What type of variable is color? Are all colors of diamonds (shown in the figure above) represented in the dataset? Apply the table function to the color variable. What does the resulting output show?

A useful representation for categorical variables is a bar plot.

qplot(color, data = diamonds)

Note that the qplot function decides on the default visualization (histogram or bar plot) depending on the type of the variable (numerical or categorical, respectively). We could, if we wanted, specifically ask for a certain geom as opposed to relying on the default.

qplot(price, data = diamonds, geom = "histogram")
qplot(color, data = diamonds, geom = "bar")

Make a bar plot of the distribution of cut, and describe its distribution.

Bivariate relationships

Now that we are familiar with the individual variables in the dataset, we can start evaluating relationships between them.

Adding another variable to a histogram

Let’s make a histogram of the depths of diamonds, with binwidth of 0.2%.

qplot(depth, data = diamonds, binwidth = 0.2)

For adding another variable (say, cut) to a visualization we can either use an aesthetic or a facet: * Using aesthetics: Use different colors to fill in for different cuts.

qplot(depth, data = diamonds, binwidth = 0.2, fill = cut)

Using facets: Split into different plots for different cuts.

qplot(depth, data = diamonds, binwidth = 0.2) +
  facet_wrap(~ cut)

Typical diamonds of which cut have the highest depth?
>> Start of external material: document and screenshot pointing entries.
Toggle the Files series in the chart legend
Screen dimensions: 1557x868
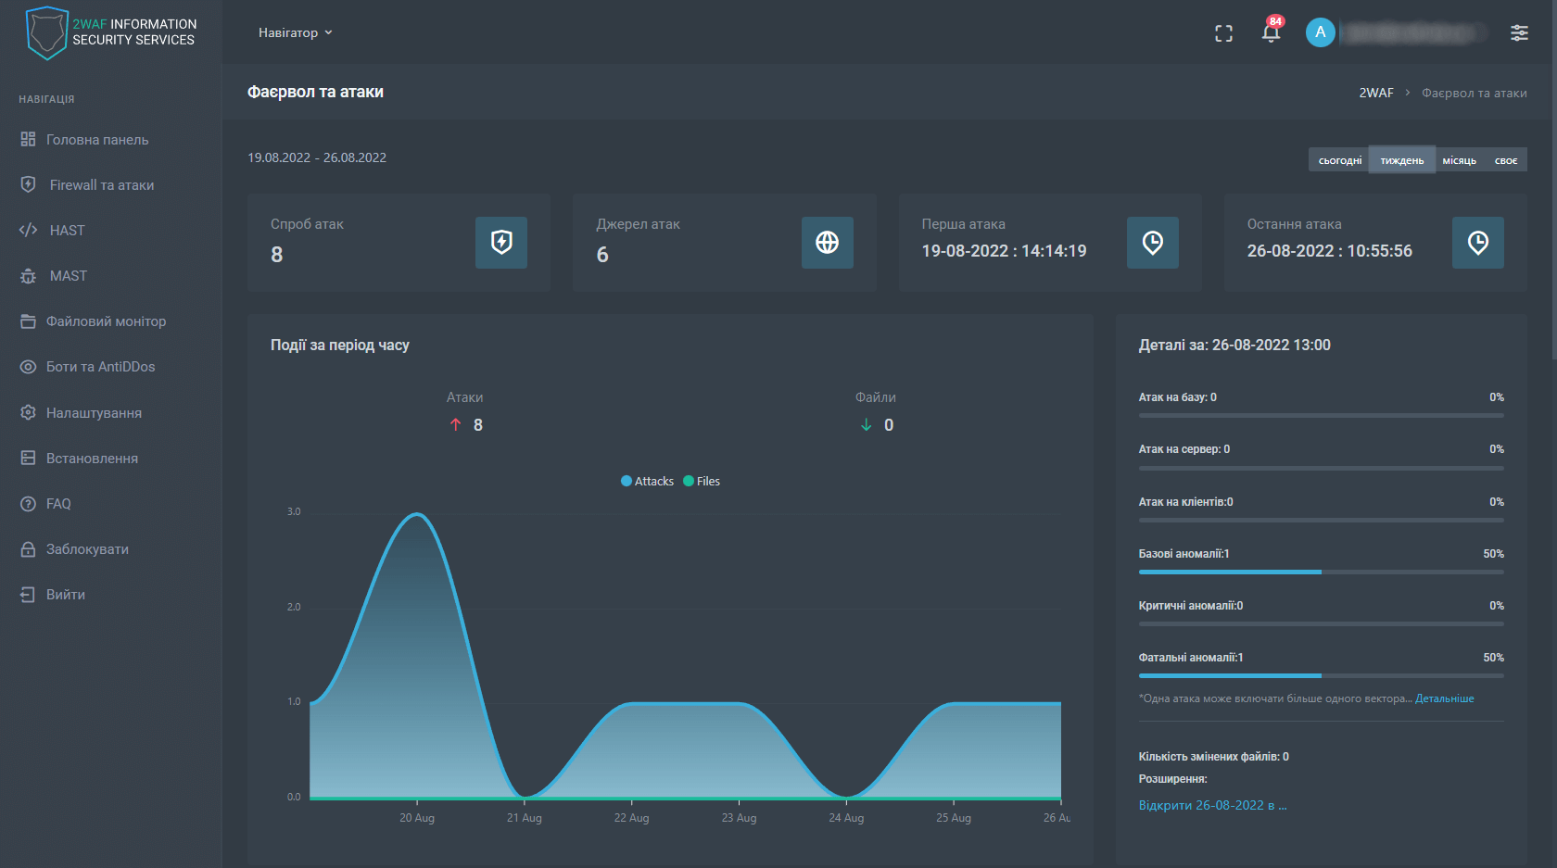point(701,481)
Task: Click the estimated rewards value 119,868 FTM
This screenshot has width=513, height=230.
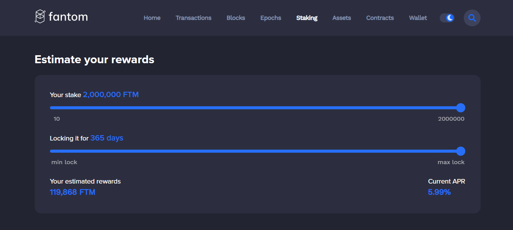Action: point(73,192)
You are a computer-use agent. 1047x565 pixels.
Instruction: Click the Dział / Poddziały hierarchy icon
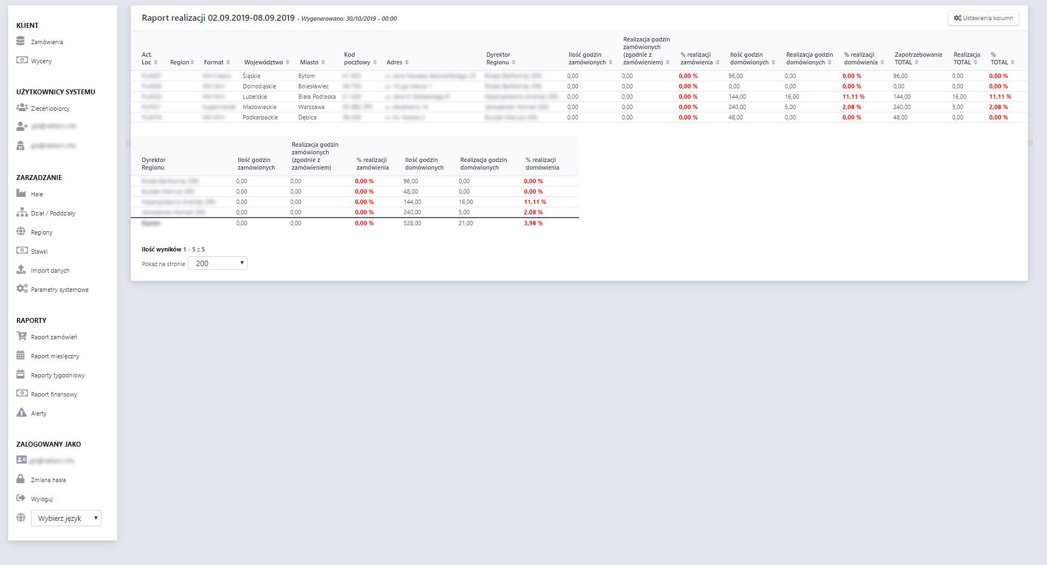coord(22,213)
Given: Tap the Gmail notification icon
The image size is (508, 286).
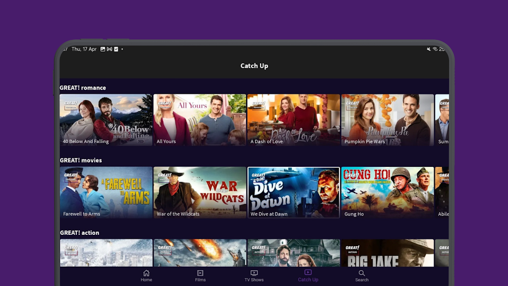Looking at the screenshot, I should [x=109, y=49].
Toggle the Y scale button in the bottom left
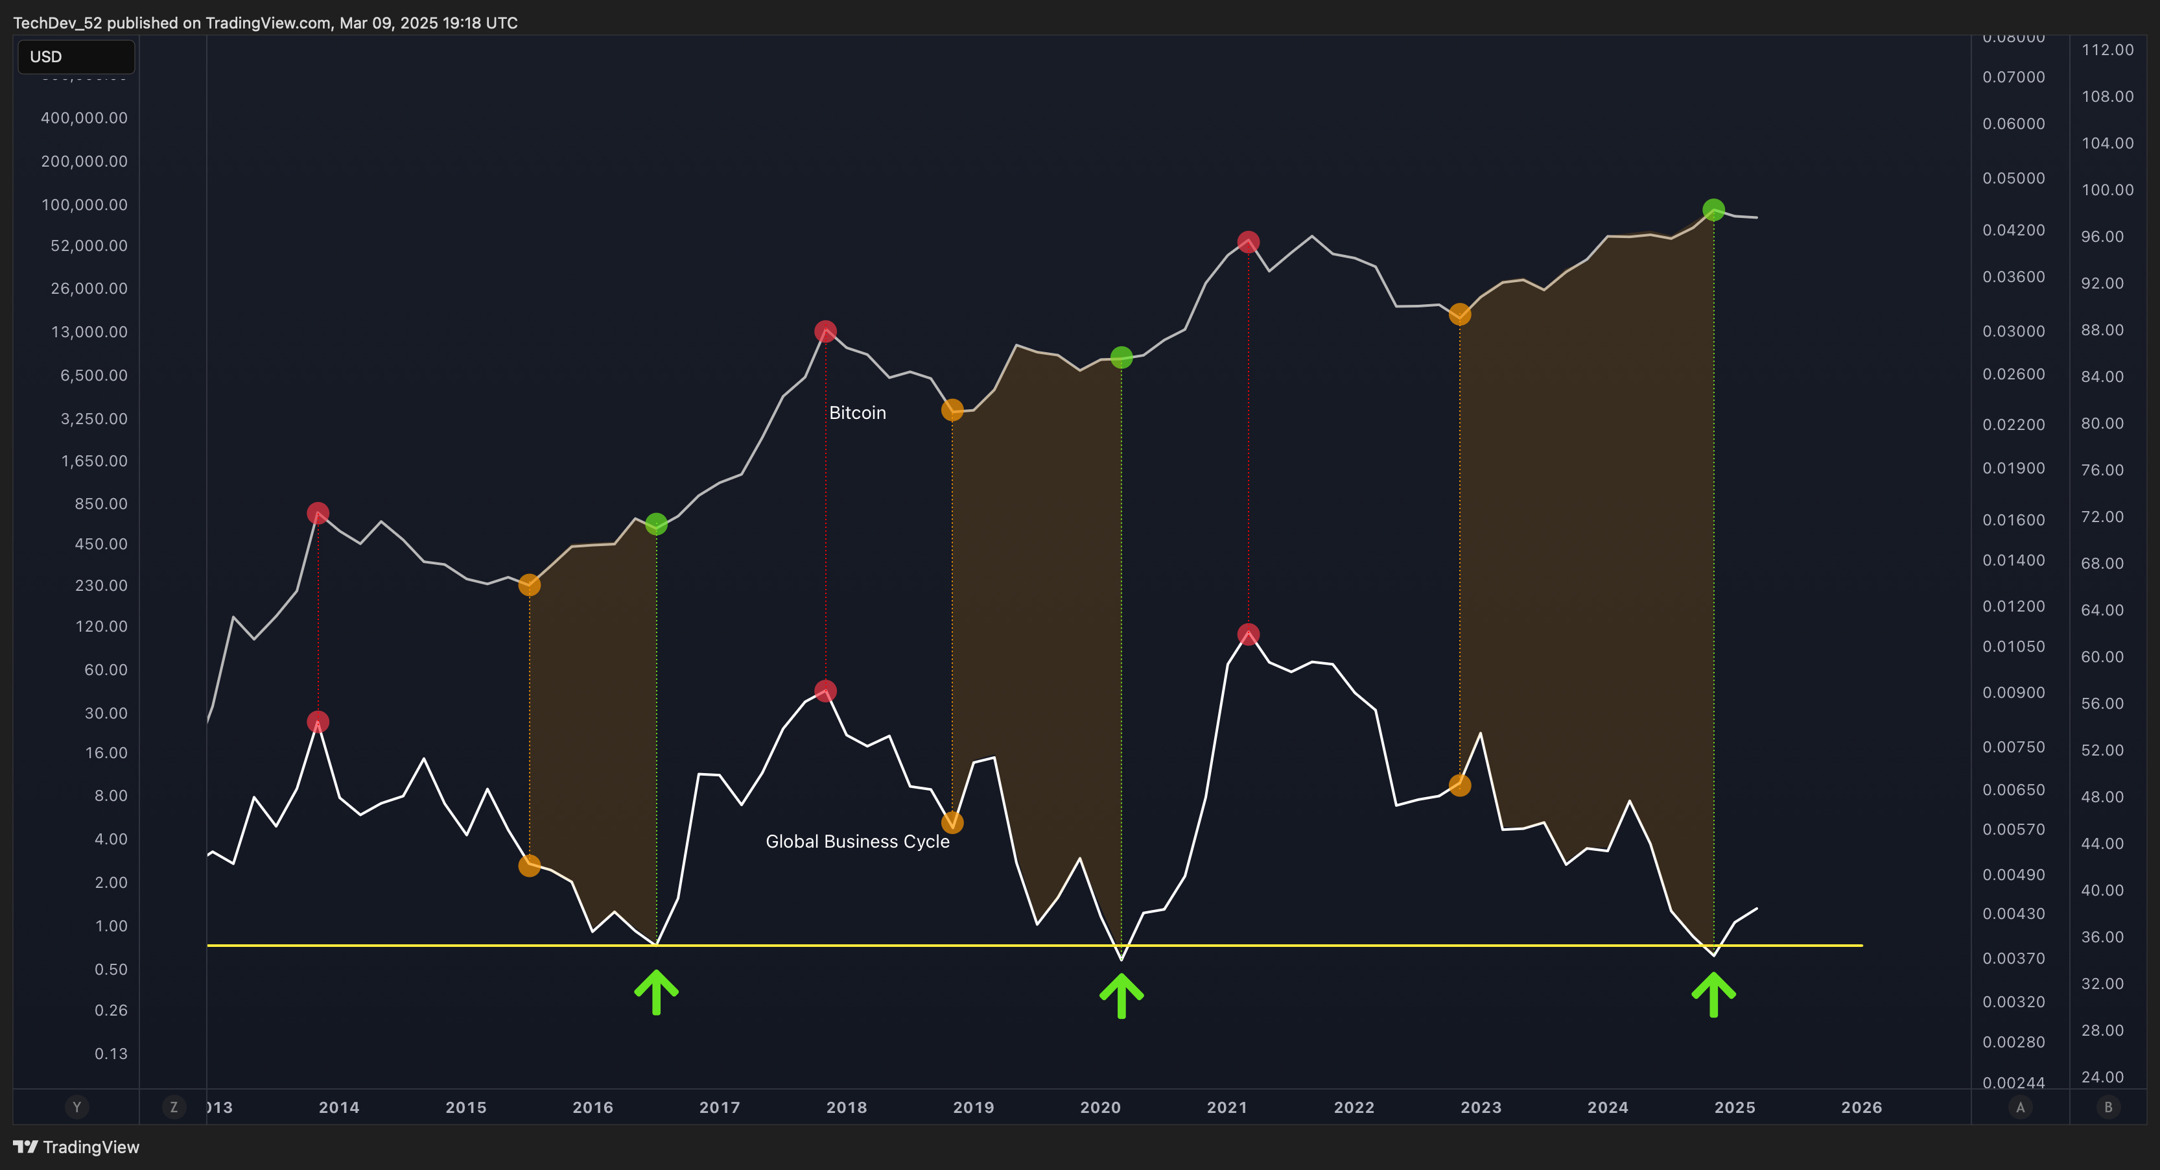This screenshot has width=2160, height=1170. (76, 1107)
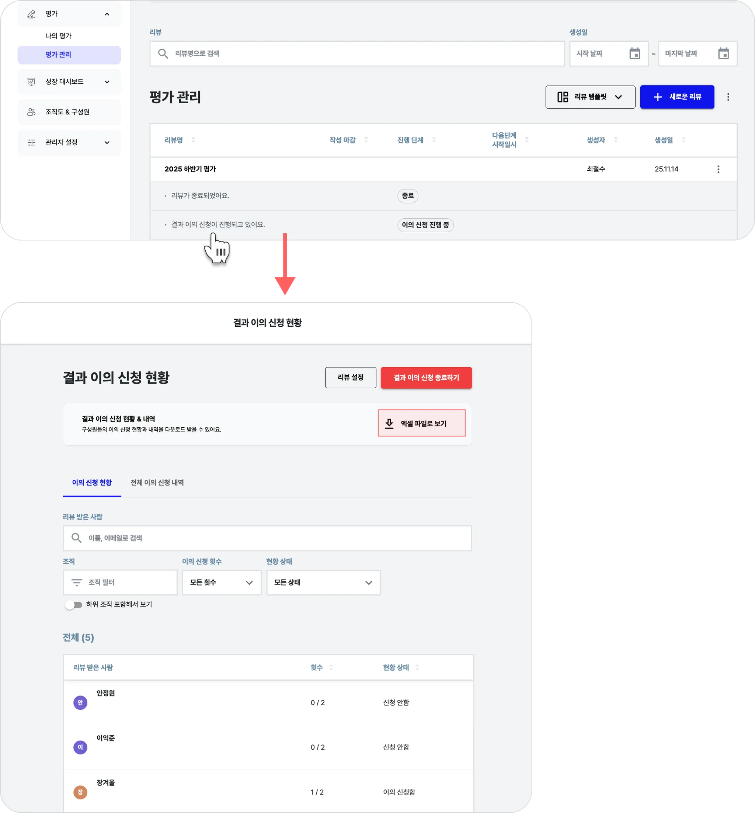
Task: Click the 이름, 이메일로 검색 field
Action: point(267,538)
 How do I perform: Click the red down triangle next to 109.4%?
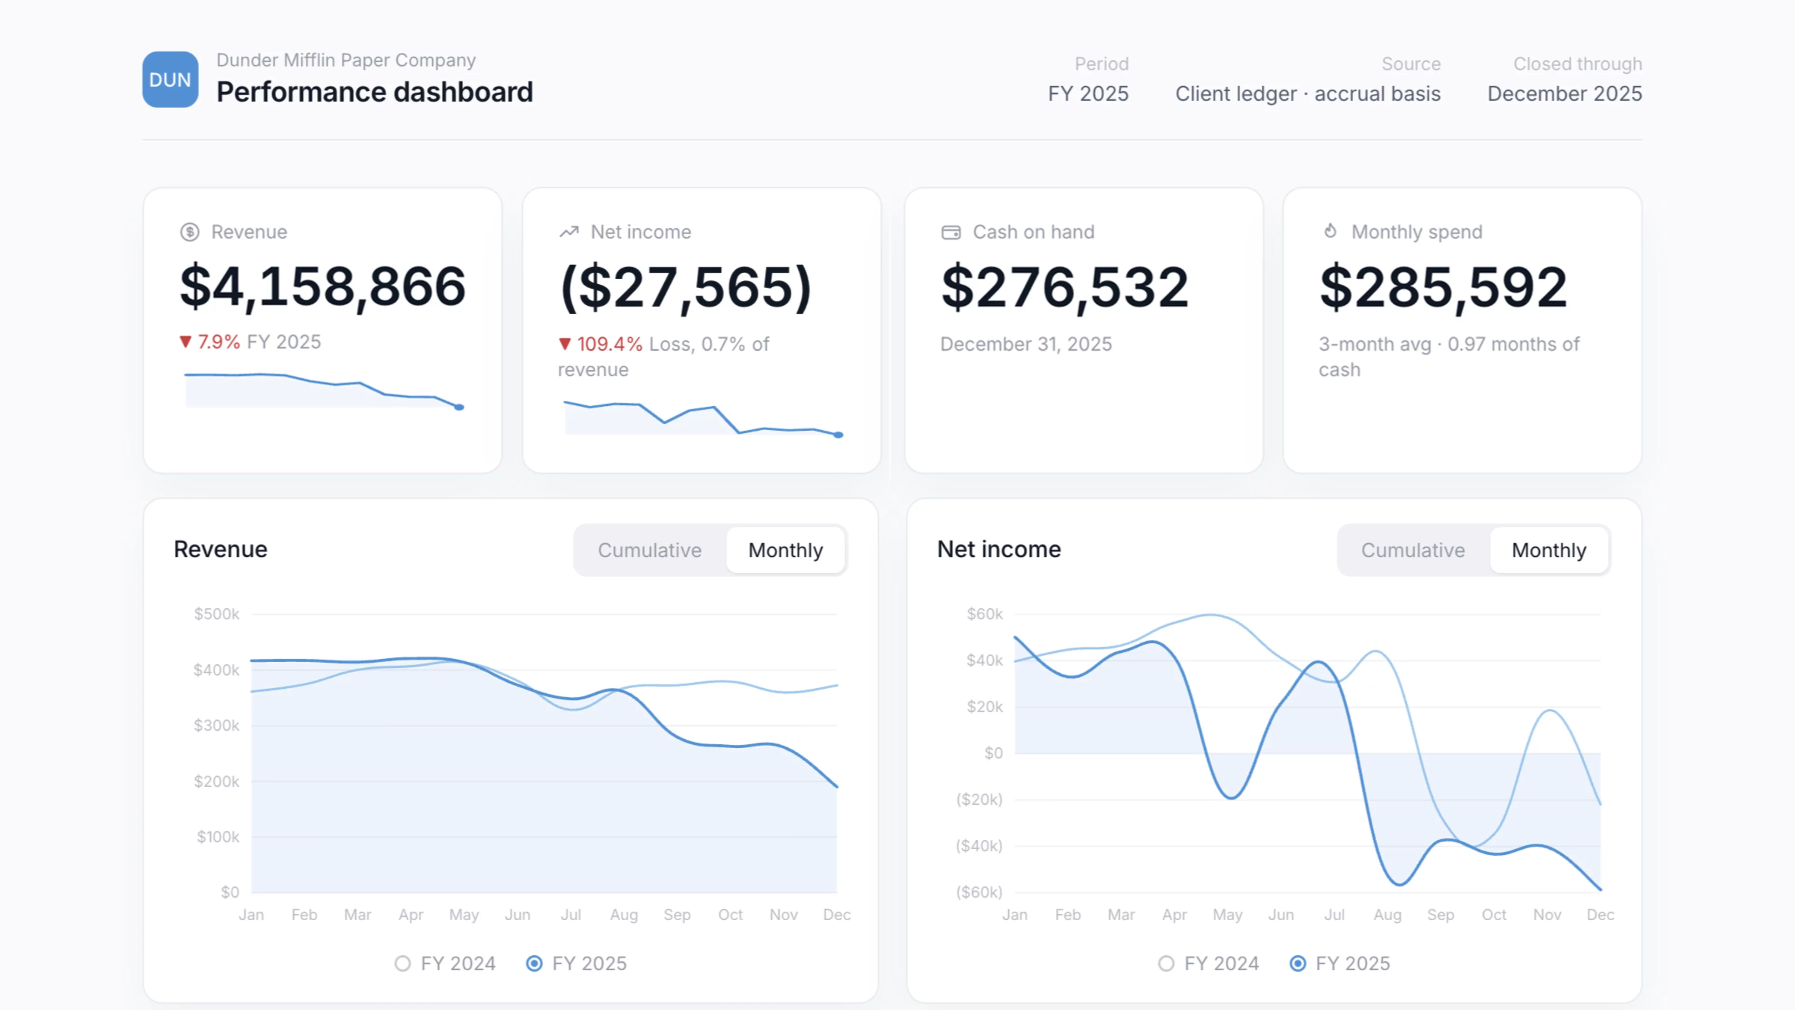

On average, does depth increase or decrease as cut grade increase or decrease?

A simpler way of comparing depths across cuts would be to compare smoother distributions of depth, as opposed to the jagged histograms. * Using aesthetics: Use different colors to fill in for different cuts.

qplot(depth, data = diamonds, geom = "freqpoly", color = cut, binwidth = 0.2)

Using facets: Split into different plots for different cuts.

qplot(depth, data = diamonds, geom = "freqpoly", color = cut, binwidth = 0.2) +
  facet_wrap(~ cut)

In the above histograms we can see that peaks are higher for some cuts than others. What do these peaks indicate? Is this a useful piece of information for comparing average depth across cuts?

Instead of raw frequencies, we might want to focus on the data density instead.

qplot(depth, data = diamonds, geom = "density", color = cut)

Compare the distribution of price for the different cuts. Does anything seem unusual? Describe.

More on plotting options

Position adjustments

Another parameter that can be passed to qplot is position. The options are

position = "identity": Don’t adjust position
position = "dodge": Adjust position by dodging overlaps to the side
position = "fill": Stack overlapping objects on top of one another, and standardise to have
position = "stack": Stack overlapping objects on top of one another
position = "jitter": Jitter points to avoid overplotting

Try to recreate the following plot:

Next, play around with the other position options to see how they behave.

Note that jittering only works for numerical variables, not categorical. Let’s plot the relationship between price and carat for only diamonds with a Fair cut grading.

fair_diamonds = subset(diamonds, cut == "Fair")
qplot(carat, price, data = fair_diamonds)
qplot(carat, price, data = fair_diamonds, geom = "jitter")

Create a subset or diamonds that cost less than or equal to $1000 (<=), and plot the relationship between price and carat with and without jittering. Do the plots look the same or different. What does this mean?

Zooming

You can also adjust the limits of your axes to zoom in on certain portions of the distribution.

Run the two following pieces of code to see how this option works:

qplot(carat, price, data = diamonds)
qplot(carat, price, data = diamonds, ylim = c(0,2000), xlim = c(0,1))

What interesting feature is apparent in the above plot?

Further exploration

Explore the distribution of carat. What can you see? What might explain that pattern? What carat weights are most common? Make sure to experiment with bin width!

Look again at the relationship between price and carat. What do the data clustered in vertical lines in the plot tell us?

Write down two questions that you could answer with these data, and use appropriate visualizations and summary statistics to answer them. Make sure at least one of these requires using multiple variables (through aesthetics and/or facets) at once. Be creative!